Antes de ser limones son pequeñas flores blancas que duran poquito. Duran lo que apenas dura verlas. Y las ves porque se caen. Tienen aroma a limón.
En cada rama hay muchas de ellas. Pero son silenciosas y con un corazón amarillo, son la génesis.
Pasan sin pena, con gloria y dan paso a pequeños frutos verdes.
Los limones nacen tan chiquitos como quien nace. Así y todo su aroma parece no disimular su futuro. Un futuro posible de ver en los días que siguen. Y entonces crecen y no cambian su color hasta que un leve amarillo va transformando su presencia.
Se amarillan, como las hojas en otoño.
Pero los otoños nos avisa del recambio, nos obliga a pensar en la decadencia de las cosas, en la finitud de los ciclos.
El amarillo del
limón no se asoma amarronado, se convierte en cada vez más
amarillo.
Algunos caen antes de ser lo que deben ser, Algunos
no se sueltan ni logrando ser lo que son.
Dicen por ahí que sacarlos en su punto justo le permite al árbol reproducirse y crear nuevos frutos.
El limón maduro es poderoso, mira altivo lo que va a pasar. Y pasa que toda su madurez se transforma en momento exacto para ser parte de otra cosa o de otras cosas. Su naturaleza ácida y bondadosa ofrece alternativas inimaginables. Incluso, partido, lamerlo produce una sensación inigualable, digna de florcitas ignotas.
Algunos limoneros no descansan. En el frío del invierno regalan su proceso natural para la contemplación y el aroma deslumbra al viento helado de la mañana.

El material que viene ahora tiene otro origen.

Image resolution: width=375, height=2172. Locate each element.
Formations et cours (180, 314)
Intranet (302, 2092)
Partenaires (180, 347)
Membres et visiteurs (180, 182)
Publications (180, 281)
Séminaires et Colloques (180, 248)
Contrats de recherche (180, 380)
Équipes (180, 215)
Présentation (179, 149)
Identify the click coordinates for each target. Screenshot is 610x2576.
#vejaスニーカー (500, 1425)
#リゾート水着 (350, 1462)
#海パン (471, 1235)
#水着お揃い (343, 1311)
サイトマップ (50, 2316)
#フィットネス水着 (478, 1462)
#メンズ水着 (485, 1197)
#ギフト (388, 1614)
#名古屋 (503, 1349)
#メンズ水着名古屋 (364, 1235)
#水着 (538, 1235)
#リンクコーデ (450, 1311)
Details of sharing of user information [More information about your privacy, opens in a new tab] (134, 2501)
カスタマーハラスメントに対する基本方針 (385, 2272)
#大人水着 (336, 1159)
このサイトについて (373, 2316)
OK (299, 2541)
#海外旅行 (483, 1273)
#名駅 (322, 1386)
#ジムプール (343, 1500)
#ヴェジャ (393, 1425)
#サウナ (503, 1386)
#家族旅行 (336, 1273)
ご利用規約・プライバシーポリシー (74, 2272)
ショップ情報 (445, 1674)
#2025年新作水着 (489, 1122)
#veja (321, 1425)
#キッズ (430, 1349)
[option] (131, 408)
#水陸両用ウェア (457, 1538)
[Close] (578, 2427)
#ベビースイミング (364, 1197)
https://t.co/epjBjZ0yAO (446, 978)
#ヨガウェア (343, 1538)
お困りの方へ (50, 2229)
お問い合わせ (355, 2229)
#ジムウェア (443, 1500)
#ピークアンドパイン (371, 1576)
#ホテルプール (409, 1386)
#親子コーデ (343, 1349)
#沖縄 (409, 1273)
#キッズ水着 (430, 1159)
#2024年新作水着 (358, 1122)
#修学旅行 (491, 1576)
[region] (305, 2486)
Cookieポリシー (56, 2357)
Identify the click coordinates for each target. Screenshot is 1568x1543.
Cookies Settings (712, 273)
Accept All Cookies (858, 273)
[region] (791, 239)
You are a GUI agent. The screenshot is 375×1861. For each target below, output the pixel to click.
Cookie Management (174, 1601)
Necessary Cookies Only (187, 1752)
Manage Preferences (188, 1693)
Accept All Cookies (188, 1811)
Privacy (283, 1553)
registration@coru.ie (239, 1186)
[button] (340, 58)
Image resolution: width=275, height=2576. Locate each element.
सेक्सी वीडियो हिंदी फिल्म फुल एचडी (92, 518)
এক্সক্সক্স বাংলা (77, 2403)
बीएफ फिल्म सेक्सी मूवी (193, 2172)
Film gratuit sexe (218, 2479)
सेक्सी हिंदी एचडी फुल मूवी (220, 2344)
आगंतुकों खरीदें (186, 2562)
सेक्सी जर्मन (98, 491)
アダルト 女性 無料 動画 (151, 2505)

Aquellos que quedan luego de la madurez, se hacen chiquitos, arrugados, hasta el amarillo se opaca. El aroma se va, quedan apenas dejos de lo que fueron.
Y las flores que ya no son comprenden, justo en ese momento, que llegó el momento de volver a ser sin ser, de volver a crear en silencio, de volver a ser solo el bello secreto que permite ser al limón.